Awaiting the bite of 'Jarvis II'
The state that launched the nationwide tax revolt 18 months ago with Proposition 13 may now be on the verge of providing the clearest test yet of where Americans are willing to draw the line on sacrificing social, welfare, and other government services in order to lower taxes and trim back the size of local and state government.
Looked at another way, Californians may be about to find out, once and for all, whether the "Laffer curve" really works. That's the theory that sees lower taxes as spurring economic growth by taking more of people's income out of taxes and freeing it instead for private investments and savings.
It is generally agreed that, thanks to a bailout from surplus state funds, Californians have yet to feel the full, long-term impact of lost revenues from Proposition 13's cutback in property taxes. Yet it is also widely agreed that Prop 13 has helped stimulate the state's economy, boosting personal income and corporate earnings and creating new jobs at a rate faster than other states or the country as a whole. How much of the state's current "boom" is attributable to unique circumstances that have nothing to do with reduced taxes -- such as the preponderance of aerospace and defense manufacturers in California, for instance -- is far from clear. Yet this has not deterred the populist forces of Howard Jarvis from pushing ahead with new and stiffer measures for further trimming government bureaucracy. In November they won voter approval for putting a cap on government spending, and this year, in June, they are expected to win a sharp reduction in state income taxes.
There is little doubt that "Jarvis II" -- or "Jaws II," as opponents have dubbed the proposed income-tax cut -- will create ripples beyond California's borders. Proposition 13 led a number of other states to lower property taxes, index state income taxes to offset inflation, and put caps on state spending. The resulting state and local belt-tightening has taken various forms. Some cities and states have neglected maintenance of structures, streets, and roads. In general, state and local governments are operating in the red, according to one recent study. Their combined budget balances had a surplus of $8.4 billion in the first quarter of 1978, but by the second quarter of 1979, aggregate state and local accounts nationwide had a deficit of $6.1 billion.
Until now, California's bureaucracy has had enough "fat" to shield the average taxpayer from drastic cuts in services. And one positive result of Proposition 13 has been a dramatic reversal of California's previous long-term trend of steady growth in state and local government employment. However, public employee strikes are more frequent now. Many localities have started charging user fees for libraries, zoos, trash collection, and other services previously paid for by taxes. Parks and streets in some cities already show the results of reduced maintenance. The National Association of Social Workers report a 5 percent drop in services to the poor and a 22 percent shift of federal revenue-sharing funds from social programs to basic government operations.
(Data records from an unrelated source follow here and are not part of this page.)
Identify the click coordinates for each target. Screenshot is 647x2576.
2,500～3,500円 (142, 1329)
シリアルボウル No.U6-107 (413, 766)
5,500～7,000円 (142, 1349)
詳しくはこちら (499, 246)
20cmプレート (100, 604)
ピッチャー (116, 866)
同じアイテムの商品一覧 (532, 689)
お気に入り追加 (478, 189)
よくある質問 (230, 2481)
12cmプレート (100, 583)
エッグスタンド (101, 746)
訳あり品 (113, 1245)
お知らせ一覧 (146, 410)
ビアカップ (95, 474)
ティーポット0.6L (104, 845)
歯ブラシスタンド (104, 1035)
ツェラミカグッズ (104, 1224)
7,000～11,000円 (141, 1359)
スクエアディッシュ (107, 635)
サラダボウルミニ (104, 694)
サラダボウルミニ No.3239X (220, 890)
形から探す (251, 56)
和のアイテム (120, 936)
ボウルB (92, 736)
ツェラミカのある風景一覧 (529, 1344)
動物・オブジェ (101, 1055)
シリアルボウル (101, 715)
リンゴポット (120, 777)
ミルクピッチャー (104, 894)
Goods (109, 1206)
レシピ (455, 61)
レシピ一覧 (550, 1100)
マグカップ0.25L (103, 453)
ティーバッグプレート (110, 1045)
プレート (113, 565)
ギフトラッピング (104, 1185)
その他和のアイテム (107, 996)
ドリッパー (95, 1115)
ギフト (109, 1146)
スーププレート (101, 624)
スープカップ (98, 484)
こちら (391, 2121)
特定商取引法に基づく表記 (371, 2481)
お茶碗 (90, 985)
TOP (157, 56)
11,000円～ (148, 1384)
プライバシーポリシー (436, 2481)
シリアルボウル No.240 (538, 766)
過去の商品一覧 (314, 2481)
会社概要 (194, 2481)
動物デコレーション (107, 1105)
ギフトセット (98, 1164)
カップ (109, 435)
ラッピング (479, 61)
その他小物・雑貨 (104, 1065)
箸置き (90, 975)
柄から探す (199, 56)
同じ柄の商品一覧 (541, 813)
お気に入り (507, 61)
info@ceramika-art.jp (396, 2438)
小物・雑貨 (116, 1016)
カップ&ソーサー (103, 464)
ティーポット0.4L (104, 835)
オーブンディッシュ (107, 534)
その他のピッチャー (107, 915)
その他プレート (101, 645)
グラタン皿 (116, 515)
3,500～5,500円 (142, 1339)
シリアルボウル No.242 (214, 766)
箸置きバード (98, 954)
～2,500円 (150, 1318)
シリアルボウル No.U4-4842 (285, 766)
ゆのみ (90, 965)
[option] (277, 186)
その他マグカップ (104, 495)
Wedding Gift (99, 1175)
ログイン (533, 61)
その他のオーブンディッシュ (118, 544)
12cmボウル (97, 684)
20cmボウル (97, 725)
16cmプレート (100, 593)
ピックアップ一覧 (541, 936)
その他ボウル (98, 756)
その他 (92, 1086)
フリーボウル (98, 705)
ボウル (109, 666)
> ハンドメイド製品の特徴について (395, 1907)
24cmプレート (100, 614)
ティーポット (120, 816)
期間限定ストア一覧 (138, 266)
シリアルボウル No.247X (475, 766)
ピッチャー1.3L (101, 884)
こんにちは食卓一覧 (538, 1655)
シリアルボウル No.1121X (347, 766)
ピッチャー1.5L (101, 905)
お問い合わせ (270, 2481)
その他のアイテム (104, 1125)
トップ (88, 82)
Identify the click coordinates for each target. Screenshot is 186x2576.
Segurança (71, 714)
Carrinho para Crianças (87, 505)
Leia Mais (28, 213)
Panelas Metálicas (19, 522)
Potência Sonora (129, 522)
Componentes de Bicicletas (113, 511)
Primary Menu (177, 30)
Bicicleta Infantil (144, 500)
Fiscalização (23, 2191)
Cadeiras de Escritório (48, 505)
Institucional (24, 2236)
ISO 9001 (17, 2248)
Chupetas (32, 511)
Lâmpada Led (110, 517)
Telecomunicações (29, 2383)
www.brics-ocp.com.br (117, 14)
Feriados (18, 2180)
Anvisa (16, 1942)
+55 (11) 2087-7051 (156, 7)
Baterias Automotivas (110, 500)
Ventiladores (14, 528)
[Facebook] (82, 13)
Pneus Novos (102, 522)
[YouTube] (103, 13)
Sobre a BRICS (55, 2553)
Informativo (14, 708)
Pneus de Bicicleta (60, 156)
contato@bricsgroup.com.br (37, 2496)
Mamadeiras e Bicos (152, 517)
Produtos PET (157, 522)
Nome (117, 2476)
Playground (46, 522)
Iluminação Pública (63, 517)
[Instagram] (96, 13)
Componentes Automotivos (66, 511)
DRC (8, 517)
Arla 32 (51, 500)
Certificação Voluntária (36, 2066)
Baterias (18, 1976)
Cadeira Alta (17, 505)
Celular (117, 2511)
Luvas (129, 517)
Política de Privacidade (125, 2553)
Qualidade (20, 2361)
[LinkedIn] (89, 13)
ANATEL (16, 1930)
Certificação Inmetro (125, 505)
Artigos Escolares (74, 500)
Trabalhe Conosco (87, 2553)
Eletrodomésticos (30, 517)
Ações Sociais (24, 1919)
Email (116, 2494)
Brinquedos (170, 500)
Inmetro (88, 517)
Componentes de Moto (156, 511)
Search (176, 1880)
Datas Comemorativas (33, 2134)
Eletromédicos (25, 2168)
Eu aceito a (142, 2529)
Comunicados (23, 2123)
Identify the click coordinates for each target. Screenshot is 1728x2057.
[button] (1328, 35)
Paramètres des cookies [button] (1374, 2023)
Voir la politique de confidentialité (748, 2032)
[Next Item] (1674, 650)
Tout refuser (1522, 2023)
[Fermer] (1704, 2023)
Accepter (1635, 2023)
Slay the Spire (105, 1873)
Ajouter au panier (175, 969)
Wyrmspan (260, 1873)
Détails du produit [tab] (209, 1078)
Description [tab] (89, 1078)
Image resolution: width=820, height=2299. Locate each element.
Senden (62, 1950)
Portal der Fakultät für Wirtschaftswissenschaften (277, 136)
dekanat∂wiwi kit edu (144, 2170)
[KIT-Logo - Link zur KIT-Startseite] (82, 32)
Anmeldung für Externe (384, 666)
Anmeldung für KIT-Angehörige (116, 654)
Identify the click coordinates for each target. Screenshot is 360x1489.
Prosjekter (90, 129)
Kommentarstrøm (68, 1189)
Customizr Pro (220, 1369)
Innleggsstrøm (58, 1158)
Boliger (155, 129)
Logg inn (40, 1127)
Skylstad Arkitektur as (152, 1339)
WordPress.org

Many experts on local and state financing are taking a wait-and-see approach to Jarvis II. After previous "doom and gloom" predictions about Proposition 13 proved wrong -- or, so it would seem -- everyone is more cautious with projections. Still, Californians would seem to have good reason to be wary of a projected 54 percent reduction in income tax revenues -- nearly one-fourth of the entire state budget. If, as some economists argue, the full impact of Proposition 13 has only been delayed, Jarvis II's proposed harsh revenue cutbacks on top of those from Prop 13 could provide an unexpected jolt, especially to the poor and needy dependent on social servies. Other states, too , would be well advised to watch what happens in California before taking the Jarvis II plunge.